According to Umoja’s website, the point of the program is to educate “the whole student-body, mind, and spirit” through the program.

“We provide a place that feels like home and just feels comforting and connected. We have a student that always jokes that when I yell their name out they say ‘you sound like my momma,” Byrne said. 

As a statewide program, Umoja is present across all of California’s City Colleges. According to City College’s website, “Umoja is a community and critical resource dedicated to enhancing the cultural and educational experiences of African American and other students.” This program is a part of the Center for Equity and Social Justice Department (CESJ) which includes four centers. These consist of CESJ, the Basic Needs Center, the Dream Center, and Umoja. 
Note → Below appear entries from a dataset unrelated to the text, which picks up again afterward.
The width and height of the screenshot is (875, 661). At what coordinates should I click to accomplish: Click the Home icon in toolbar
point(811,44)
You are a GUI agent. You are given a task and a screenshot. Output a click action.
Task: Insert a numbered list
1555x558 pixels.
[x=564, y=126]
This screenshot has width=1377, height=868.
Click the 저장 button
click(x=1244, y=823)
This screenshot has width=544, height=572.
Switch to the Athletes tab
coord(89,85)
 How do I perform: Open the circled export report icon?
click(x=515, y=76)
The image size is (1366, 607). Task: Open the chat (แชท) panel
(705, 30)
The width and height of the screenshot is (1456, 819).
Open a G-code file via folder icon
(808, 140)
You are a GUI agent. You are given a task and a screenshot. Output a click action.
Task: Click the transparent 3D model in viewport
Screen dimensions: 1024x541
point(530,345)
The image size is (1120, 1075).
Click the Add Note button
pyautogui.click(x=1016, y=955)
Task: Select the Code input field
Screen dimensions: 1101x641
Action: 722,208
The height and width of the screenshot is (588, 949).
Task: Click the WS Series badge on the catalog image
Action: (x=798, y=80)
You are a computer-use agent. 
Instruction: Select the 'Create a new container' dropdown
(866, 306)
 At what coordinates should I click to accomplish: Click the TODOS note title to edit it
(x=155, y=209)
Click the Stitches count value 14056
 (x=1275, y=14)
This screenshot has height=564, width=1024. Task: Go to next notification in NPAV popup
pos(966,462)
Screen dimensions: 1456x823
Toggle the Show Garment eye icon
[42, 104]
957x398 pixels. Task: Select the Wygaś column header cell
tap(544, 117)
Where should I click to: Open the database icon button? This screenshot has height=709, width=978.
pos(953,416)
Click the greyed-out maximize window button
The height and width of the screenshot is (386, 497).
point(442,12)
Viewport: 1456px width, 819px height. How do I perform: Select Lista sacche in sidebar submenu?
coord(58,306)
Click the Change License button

According to Byrne, Black students only make up 2.57% of City College’s student population, whereas the largest demographic, 38.5%, is made up of  white students. “There is a sense of community, family, and unity that is lacking for a lot of African American students and I would say other minority students on our campus,” Byrne said. 

Andy Gil, the academic counselor for this specific program, can answer any questions students who are interested in the Umoja program  may have. 

Further development of a work readiness internship program is being made by the leaders of Umoja in order to help students in the program gain skills that are applicable for future employment as well as life skills. Byrne and others are working with other departments of City College to build more courses that are Umoja specific.